Tabi bir haksızlık yapmamak için yazayım. Oyun ne olursa olsun, yönetmen ne yaparsa yapsın ışıltıları olan oyuncular vardır. Biri Bennu... Yakın arkadaşımmış gibi yazıyorum ama değil. Tanımam. Bennu Yıldırımlar o rolü, öyle oynamalı. Oyundaydı! Teamül öyle olsa Bennu hanımı sahnede bırakır, diğerlerini aşağı indirir, özellikle alkışlardım. Diğer oyunculara kastım filan yok elbette. Onları da tanımam. Yanlış anlaşılmasın bu kulunuz Serdar kardeşi de tanımaz. İyi işleri vardır belki, yoksa niye oyun versinler? Hem de Shakespeare... ama ona neden böyle yapıyorsun dememişler, neden bu kadar bütçe ayırmışlar ve gelip ne çıktığını görmemişler, Serdar kardeş de neden bu kadar başarısız bir şey yapmış bilemedim. Çözemedim.

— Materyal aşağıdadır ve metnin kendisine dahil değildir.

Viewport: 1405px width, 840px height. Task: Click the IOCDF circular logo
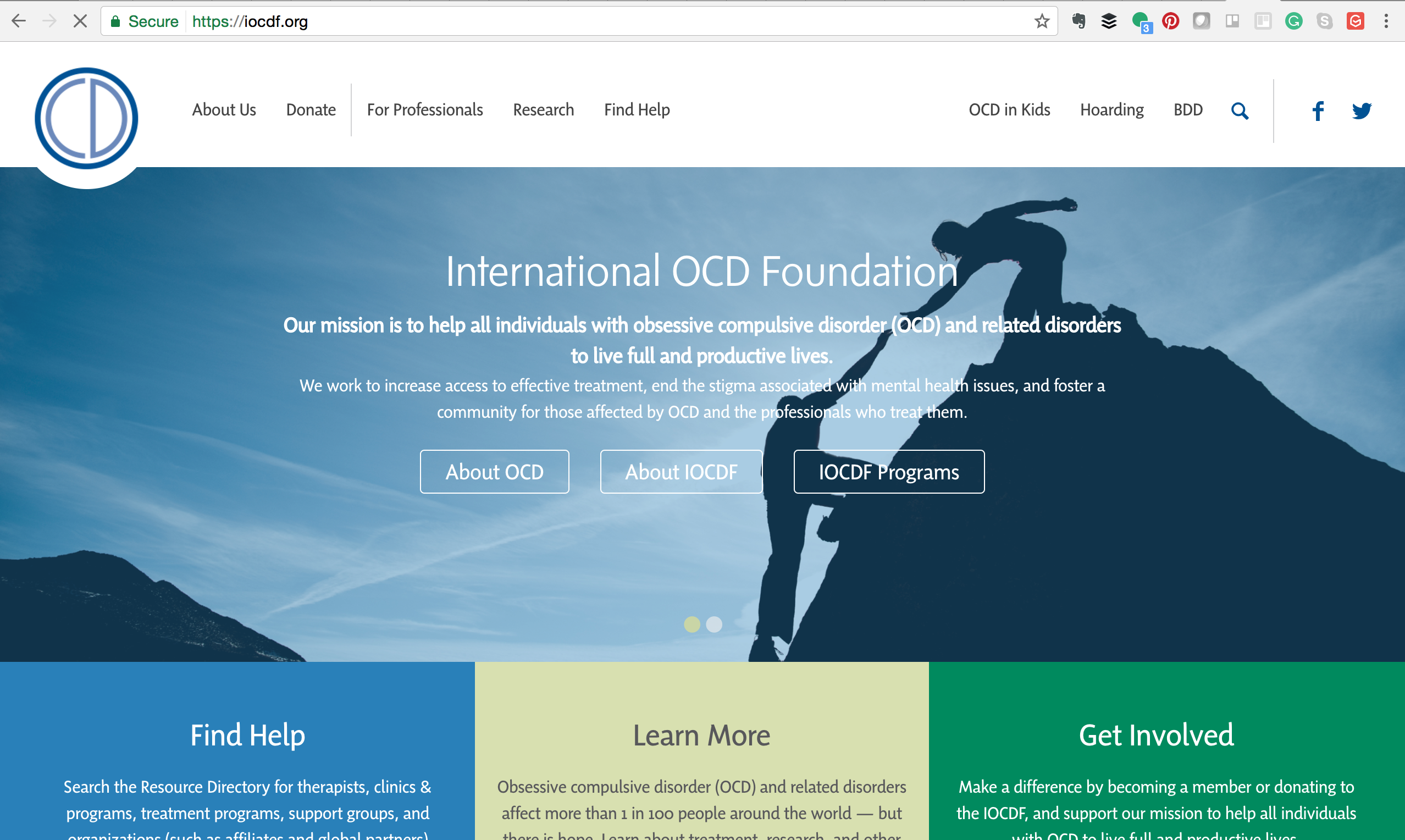[86, 118]

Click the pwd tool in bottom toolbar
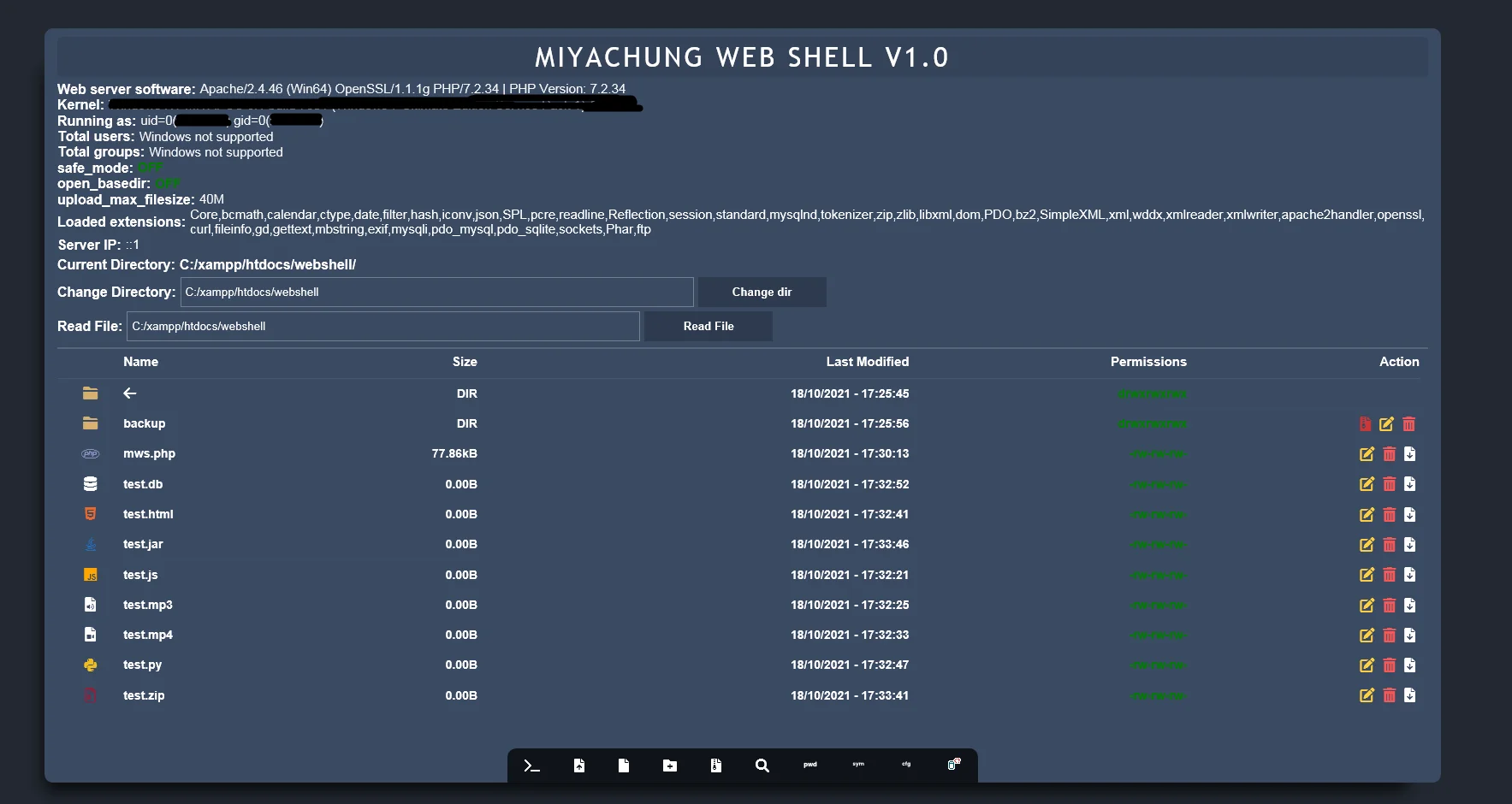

İçimde kalmasın diye yazıyorum. En çok beni rahatsız eden şeyi anlatmalıyım. Viola sürekli sahnede ve ikizi Sebastian’la birlikte Senan Kara canlandırıyor. Hem erkek, hem de kadın. Kotarıyor da... İyi bir yönetmenin elinin altında izleyiciyi gülüp geçirebilecek hali var. İzleyiciyi avcunun içine alır. Yönetmen denilen arkadaş oyunu bu hale getirmese çok başarılı olacak. Ne ki; oyunda sona gelindiğinde, yaptıkları yetmiyormuş gibi, Serdar kardeş izbandut gibi bir abiyi (adını bilmiyorum) pat diye Sebastian kılığında sahneye çıkarıyor. Artık Sebastian o. Haydeeee.... İyi bir oyunda olsanız bile öyle sakil kalır ki; bre Serdar birader diye saydırmak geçiyor insanın aklından. Ve oyun o sonradan gelen Sebastian ile bitiyor. Viola ve Sebastian’a azıcık da olsa gönlü akan, hoşlanan, izleyici gözünde, oyundan milimlik tat bırakan Senan’ı da harcıyor. Elde kalıyor sıfır.
On İkinci Gece yerine “12. Gece” afişlemesi yapan Şehir Tiyatrolarının meramını da siz çözün.
Bu oyundan hareketle karamsar bir tiyatro ve sanat çözümlemesine girip moral bozmaya yeltenmeyeceğim.